> **Texto fornecido**
☆ ☆ ☆

A opinião é da socióloga e advogada italiana Maria Rosaria Ferrarese, professora de Sociologia do Direito na Universidade de Cagliari. Nesta quarta-feira, foi publicado, pela editora Il Mulino, o seu novo livro Promesse mancate [Promessas quebradas], do qual, neste artigo, a professora antecipa as teses centrais.

O artigo foi publicado no jornal Il Fatto Quotidiano, 25-01-2017. A tradução é de Moisés Sbardelotto.

Eis o texto.

Um livro de 1914, que reúne alguns escritos do grande jurista estadunidense Louis Brandeis, trazia o eficaz título de Other’s people money [O dinheiro dos outros]. O tema ao qual esse título aludia é ainda mais relevante hoje, no mundo das finanças globalizadas, que prosperou sobre a criação e sobre a comercialização de instrumentos especulativos que visam ao lucro de curto e curtíssimo prazo. Assim, ao longo das últimas décadas, as finanças se transformaram de um setor que desempenhava funções predominantemente a serviço do capitalismo produtivo (coleta e fornecimento de capitais, serviços de pagamentos, avaliações dos investimentos, intermediação com o mercado de ações etc.), sob a controle do Estado, em uma “indústria financeira” muito liberalizada e que vive em relativa separação da chamada economia “real”.

☆ ☆ ☆

> **Tarefas do exercício**
1 - Reproduza sem alterações o trecho do texto sobre as finanças globalizadas que começa nas palavras "A opinião é" e termina depois de "Eis o texto.".
2 - Escreva a continuação do texto sobre as finanças globalizadas a partir da última frase apresentada.
O material não tem relação com o texto sobre as finanças globalizadas.

> **Dados**

☆ ☆ ☆

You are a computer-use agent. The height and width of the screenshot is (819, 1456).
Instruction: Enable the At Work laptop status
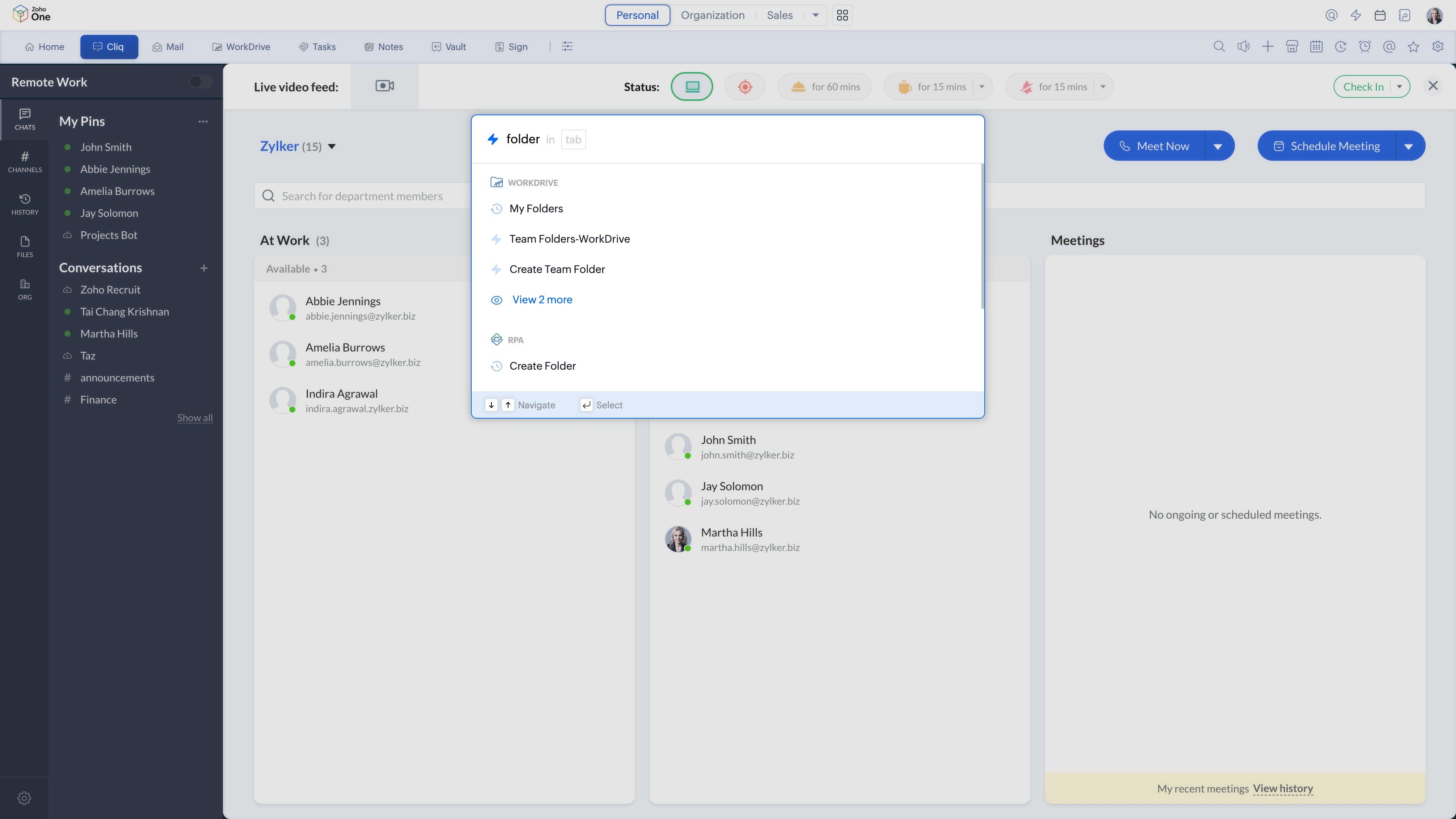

☆ ☆ ☆

> **Respostas dadas**
1 -
A opinião é da socióloga e advogada italiana Maria Rosaria Ferrarese, professora de Sociologia do Direito na Universidade de Cagliari. Nesta quarta-feira, foi publicado, pela editora Il Mulino, o seu novo livro Promesse mancate [Promessas quebradas], do qual, neste artigo, a professora antecipa as teses centrais.

O artigo foi publicado no jornal Il Fatto Quotidiano, 25-01-2017. A tradução é de Moisés Sbardelotto.

Eis o texto.

2 -
Enquanto a “transparência” é celebrada como um requisito indispensável para as instituições, ela diz muito pouco respeito ao mundo das finanças, ao contrário, que, embora envolvendo riscos de contágio sistêmico para todo o mundo bancário, vive sob o abrigo de grandes zonas de opacidade e em um regime de controles e regulações ainda insuficientes, depois da crise de 2008.

Como chegamos até aqui? Contra a servil opacidade do sistema financeiro global, é preciso intensificar o conhecimento sobre um tema que é extremamente relevante ao dar um rosto para o nosso futuro e para o capitalismo. Quem foram os protagonistas da mudança? Que novas ideias e teorias o acompanharam e o tornaram convincente aos olhos não só de expoentes do mundo econômico, mas também de tantos políticos, acadêmicos e outros observadores? Que etapas institucionais e reformas marcaram essa transformação radical? Que mudanças derivaram de um inevitável processo de modernização e de inovação tecnológica e quais, ao contrário, respondiam simplesmente à tentativa de implementar um capitalismo mais desinibido, desprovido de controles e de limites, e esquecido do chamado interesse geral? Por que se enfraqueceu a capacidade de projetar políticas econômicas, deixando espaço apenas para a política monetária nas mãos dos Bancos Centrais?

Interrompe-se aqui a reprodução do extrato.